The recent invitation to the lehendakari to preside over the alliance of regions associated with the public-private organization The Climate Group has been, in the words of its director general, Mark Kenber, in recognition of the proactive work that this country has been developing in recent years in the fields of clean and intelligent energy and in the face of climate change. Since 2009, this political agenda has had the direct involvement of the lehendakari in its promotion and development, which has resulted, to a large extent, in its incorporation into the main current of the work of the Government.
The Cancun Conference (Mexico) last December provided significant progress on issues such as adaptation to climate change, technology transfer to developing countries, financial aid to them and the preservation of forests and jungles. tropical. However, not only has the international community failed to contain greenhouse gas emissions, the ultimate meaning of international negotiations, but in the past decade these have been placed above the most pessimistic scenario of those prepared by the Intergovernmental Panel of Experts on Climate Change (IPCC) in the late 1990s. The main cause of the acceleration in emissions is the dependence on fossil fuels from the intense industrialization of China and India. In 2009, 53% of total CO2 emissions, the main greenhouse gas, originated in developing countries, especially emerging ones; 44%, in the developed countries; the remaining 3% was generated by international aviation and shipping.

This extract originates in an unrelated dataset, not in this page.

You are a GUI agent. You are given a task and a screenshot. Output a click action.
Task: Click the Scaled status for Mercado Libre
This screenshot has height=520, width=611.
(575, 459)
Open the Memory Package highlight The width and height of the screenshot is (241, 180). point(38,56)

With less than a year and a half left until the end of the Kyoto Protocol -December 2012-, the great pending challenge continues to be formalizing a binding agreement that involves the large emitters -China, the United States, Europe, Brazil, India , Russia, Indonesia and Japan – and establish a credible roadmap for the decarbonisation of the international economy in the medium and long term, in line with what is demanded by the IPCC. Moving in this direction is the main objective of the Durban (South Africa) conference in December this year, although the results of the preparatory meetings in Bangkok and Bonn have not been encouraging.

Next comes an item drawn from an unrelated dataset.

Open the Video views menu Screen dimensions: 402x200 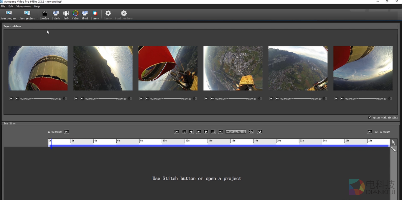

The European Union will comply with the requirements of the Kyoto Protocol. In the 2008-2012 implementation period, it foresees an average reduction in its emissions of 14%, beyond the 8% committed in Kyoto. In addition, it has formally agreed to a 20% decrease by 2020 and has expressed its willingness to reach 30% if other relevant issuers agree to take equivalent steps. Likewise, the European Commission has recently presented a long-term roadmap (2050), which establishes a cost-efficient trajectory to reduce European emissions by 80%, an objective already approved by the Council of Europe and which responds to as demanded by the IPCC.
In this context, the emissions of the Basque Country in 2009 were only 6% higher than those of the reference year (1990). It is a good result in view of the trajectory of previous years, although the decisive thing will be to control them once the Basque economy grows significantly again. To this end, the Government has presented to the Basque Parliament the Climate Change Bill.
If the law is approved, the Basque Country will be the second European region, after Scotland, to have its own legal standard on this subject. The bill has been met with a dispute with the Provincial Councils over a matter of powers over forests, important carbon sinks contemplated in the bill, which we hope will be adequately redirected.
The objective of the law is to lay the foundations for this country to progressively move towards an economy with a lower emissions footprint and prepare for adaptation to the impacts derived from climate change. The central instrument will be the so-called carbon budgets, which will assign the maximum amounts that the Government departments and the different institutions of the country can emit annually, thus guaranteeing an emissions mitigation trajectory that keeps us aligned with the climate objectives of the European Union.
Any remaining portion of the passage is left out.